* **Text excerpt**
________________
So far, we’ve discussed forecasts evaluation, focusing on the precision of point forecasts. However, there are many other dimensions in the evaluation that can provide useful information about your model’s performance. One of them is bias, which we’ll explore today.
Introduction
But before that, why should we bother with bias? Research suggests that bias is more related to the operational performance than accuracy. For example, Sanders & Graman (2016) discovered that an increase in bias leads to an exponential rise in operational costs, whereas similar deterioration in accuracy results in a linear cost increase. Kourentzes et al., (2020) estimated forecasting models using different loss functions, including the one based on the inventory costs, and found that better inventory performance was associated with lower bias. These findings indicate that high bias impacts supply chain and inventory costs more substantially than low accuracy does. Thus, minimizing bias in your model is crucial.
So, how can we measure it?
When producing a point forecast and comparing it to actual values, you get a collection of forecast errors. Averaging the squares of these errors gives the Mean Squared Error (MSE). If you average their absolute values, you obtain the Mean Absolute Error (MAE). Both measures assess the variability of actual values around your forecast, but in different ways. But we can also measure whether the model systematically overshoots or undershoots the actual values. To do that, we can average the errors without removing their signs, resulting in the Mean Error (ME), which measures forecast bias.
________________
* **Entries provided**
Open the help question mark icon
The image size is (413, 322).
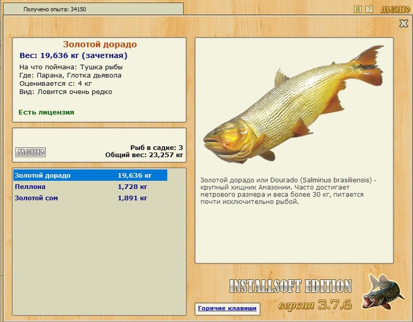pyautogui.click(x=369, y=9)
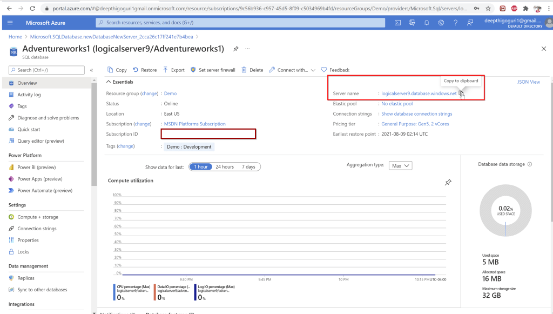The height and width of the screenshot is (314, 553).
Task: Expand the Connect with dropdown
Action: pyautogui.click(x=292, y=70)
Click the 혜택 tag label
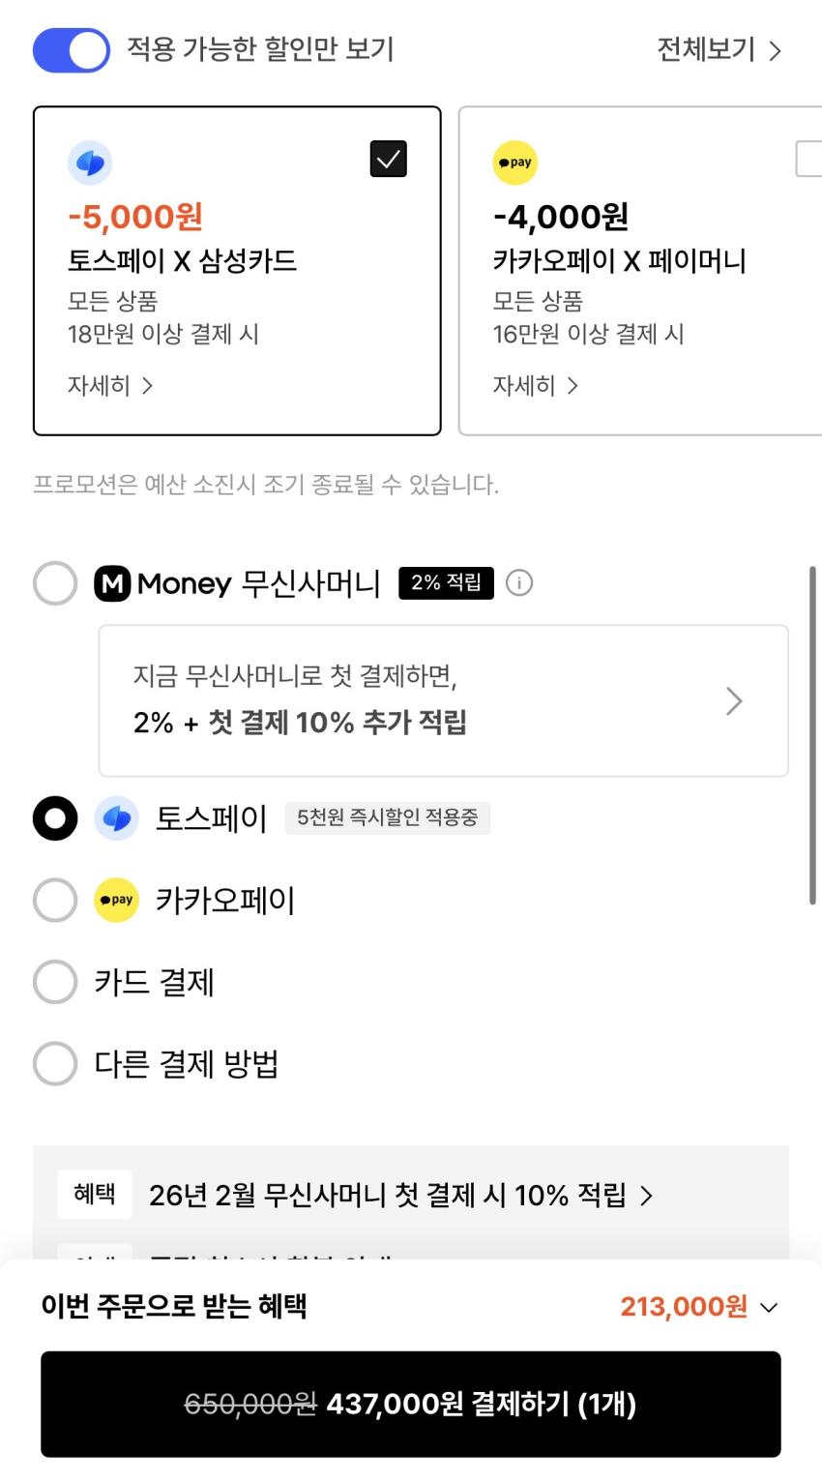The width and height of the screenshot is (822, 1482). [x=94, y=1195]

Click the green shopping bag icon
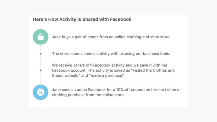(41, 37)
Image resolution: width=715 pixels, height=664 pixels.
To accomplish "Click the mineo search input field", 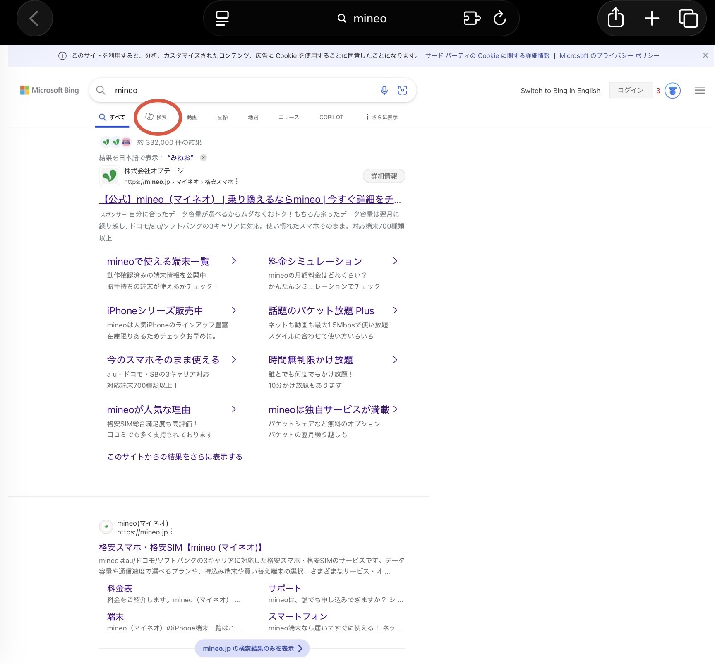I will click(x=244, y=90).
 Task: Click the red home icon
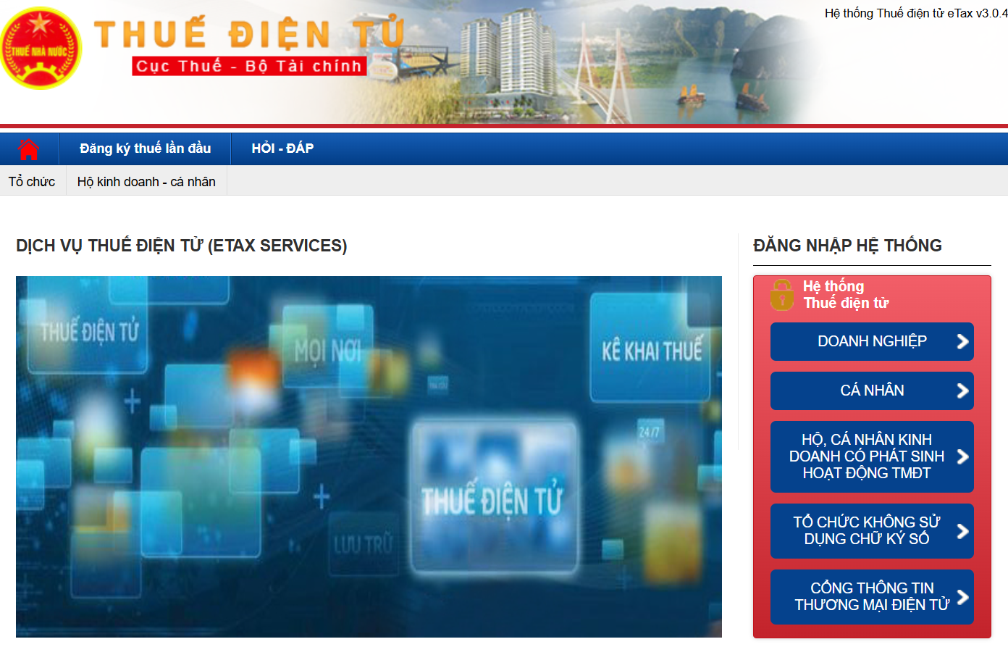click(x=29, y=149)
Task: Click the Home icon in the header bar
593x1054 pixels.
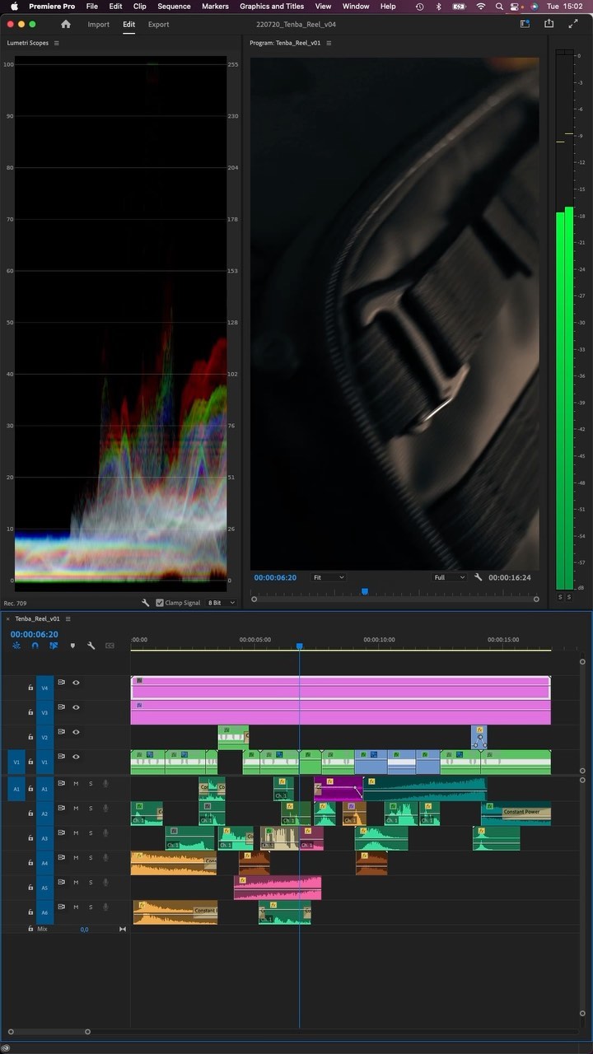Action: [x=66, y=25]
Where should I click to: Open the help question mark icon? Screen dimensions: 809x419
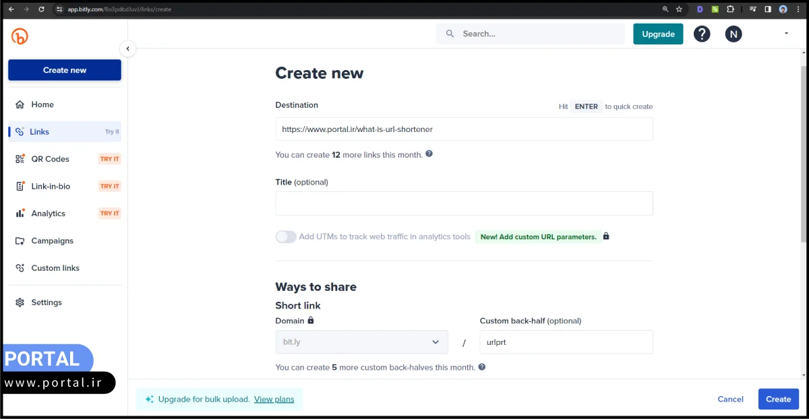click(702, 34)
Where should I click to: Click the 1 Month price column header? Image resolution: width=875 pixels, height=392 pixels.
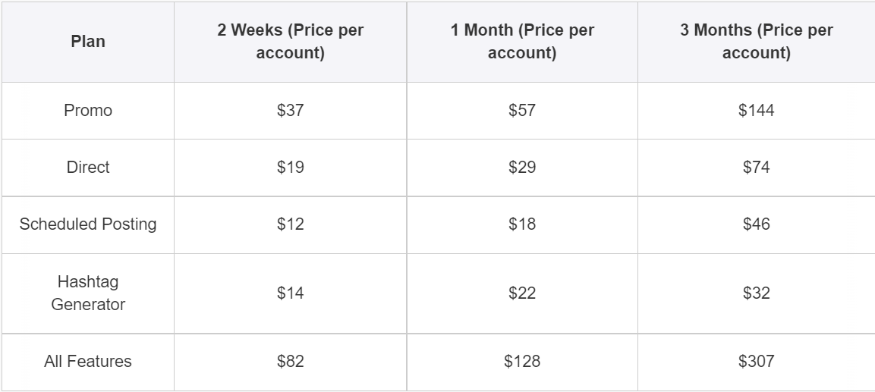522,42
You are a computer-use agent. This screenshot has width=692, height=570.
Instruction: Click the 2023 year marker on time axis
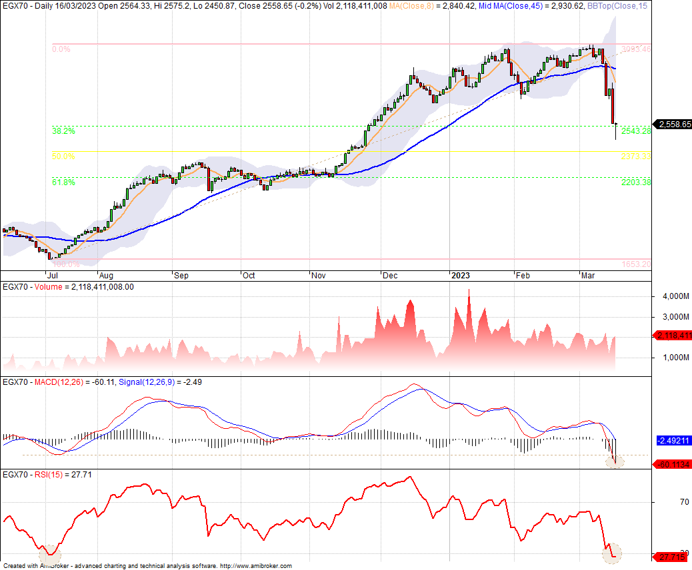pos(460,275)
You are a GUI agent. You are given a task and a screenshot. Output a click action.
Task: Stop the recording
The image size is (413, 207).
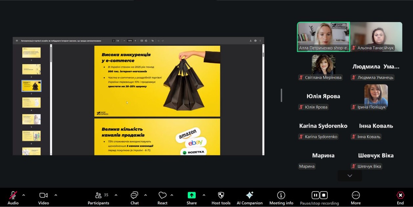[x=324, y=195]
________________
Please continue the piece on forecast bias, starting right after its last sentence.

A simple interpretation of the ME, is that it shows whether the forecast consistently overshoots (negative value) or undershoots (the positive one) the actual values. An ME of zero suggests that, on average, the point forecast goes somehow closely to the middle of the data. Here is a visual example of the three situations:
In the plot above, we have three cases:
- Forecast is negatively biased, overshooting the data with ME = -166.42 (the blue line);
- Forecast is almost unbiased, going in the middle of the data (but not being able to capture the structure correctly) with ME=0.45 (purple line);
- Forecast is positively biased, undershooting the data with ME=176.97 (the red line);
If we were to make a decision only based on the ME, we would need to say that the second forecast (purple line) is unbiased and should be preferred. The problem is that the ME does not measure how well the forecast captures the structure or how close it is to the actual data. This is why bias should not be used on its own, but rather in combination with some accuracy measure (e.g. RMSE). Arguably, a much better forecast is the one shown below:
In this figure, we see that not only the forecast line goes through the data in the holdout, but it also captures accurately an upward trend, achieving an ME of 0.28 and the lowest RMSE among the discussed forecasts.
So, as we see, it is indeed important to track both bias and accuracy. What’s next?
How to aggregate Mean Error
Well, we might need to aggregate the mean error to get an overall impression about the performance of our model across several time series. How do we do that?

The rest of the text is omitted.